TEXTE DU DOCUMENT:
+---+

Recep Tayyip Erdogan a par ailleurs
appelé la France à assumer son propre
passé. "On estime que 15 % de la
population algérienne a été massacrée
par les Français à partir de 1945. Il
s'agit d'un génocide", a-t-il déclaré,
faisant référence aux violences commises
lors du processus d'indépendance de
l'Algérie de la domination française,
entre 1945 et 1962. « Si le président
français M. Sarkozy ne sait pas qu'il y
a eu un génocide, il peut demander à son
père Pal Sarkozy (...), qui a été
légionnaire en Algérie dans les années
1940, a-t-il ajouté. Je suis sûr qu'il
(Pal Sarkozy) a beaucoup de choses à
dire à son fils sur les massacres commis
par les Français en Algérie. » (4)
On se souvient que ce sont les
socialistes qui ont initié la
proposition de loi «tendant à réprimer
la contestation de l´existence du
génocide arménien», repoussée le 18 mai
2001, a finalement été adoptée à une
très large majorité des...129 (sur 577)
députés présents. Le président de la
République, le Premier ministre, le
président de l´UDF, ont condamné cette
initiative des députés sur le génocide
arménien. La Convention européenne des
droits de l´homme a jugé cette loi comme
faisant «d´énormes dégâts aux relations
UE-Turquie et, au passage, aux relations
turques avec l´Arménie».
Pour rappel, dix-neuf personnalités,
(notamment Alain Decaux, Marc Ferro,
Jacques Julliard, Pierre Nora, Pierre
Vidal-Naquet, Michel Winock) avaient
demandé publiquement, le 13 décembre
2005, dans l´appel paru dans Libération,
l´abrogation de la loi Gayssot qui punit
ceux qui remettent en cause la Shoah.
Les lois sur l'esclavage. «Toutes ces
lois ont restreint la liberté de
l´historien, lui ont dit, sous peine de
sanctions, ce qu´il doit chercher et ce
qu´il doit trouver, lui ont prescrit des
méthodes et posé des limites. Ces lois
sont indignes d´un régime démocratique.»
(...) La France, n´est pas arménienne,
il est vrai qu´elle n´était pas
impliquée directement dans les massacres
de 1915, bien que par sa politique
impérialiste, elle a contribué au
dépeçage de l´Empire ottoman et à
l´exacerbation des tensions.(...) Pour
les Arméniens de Turquie, premiers
concernés: l´initiative française est
une «imbécilité». «Ceux qui nuisent à la
liberté d´expression en Turquie et ceux
qui cherchent à lui nuire en France ont
la même mentalité». Par réciprocité, des
députés turcs ont débattu, sans
conclure, d´un projet de loi visant à
reconnaître un «génocide algérien»

+---+

DONNÉES FOURNIES:
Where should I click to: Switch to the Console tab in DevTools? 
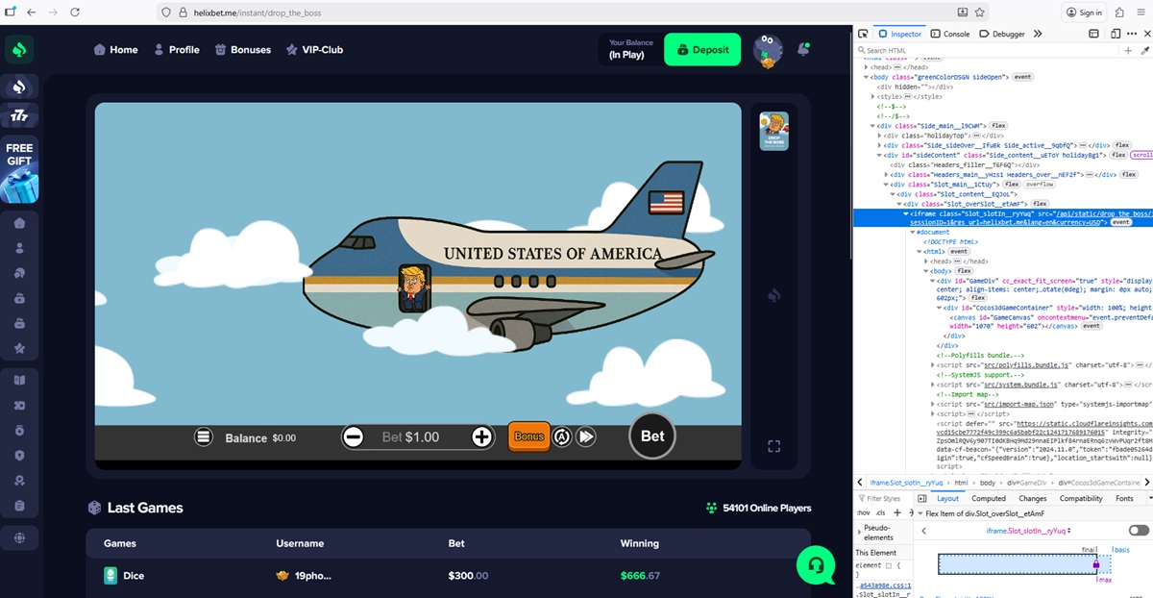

+---+

CONSIGNES:
a. Transcrivez fidèlement le passage du texte du document allant de "Pour rappel, dix-neuf" jusqu'à "cause la Shoah.".
b. D'après le texte du document, à quelle date l'appel réclamant l'abrogation de la loi Gayssot a-t-il paru dans Libération ?
Les lignes fournies ne sont pas nécessaires.

RÉSULTATS:
a.
Pour rappel, dix-neuf personnalités,
(notamment Alain Decaux, Marc Ferro,
Jacques Julliard, Pierre Nora, Pierre
Vidal-Naquet, Michel Winock) avaient
demandé publiquement, le 13 décembre
2005, dans l´appel paru dans Libération,
l´abrogation de la loi Gayssot qui punit
ceux qui remettent en cause la Shoah.

b. Le 13 décembre 2005.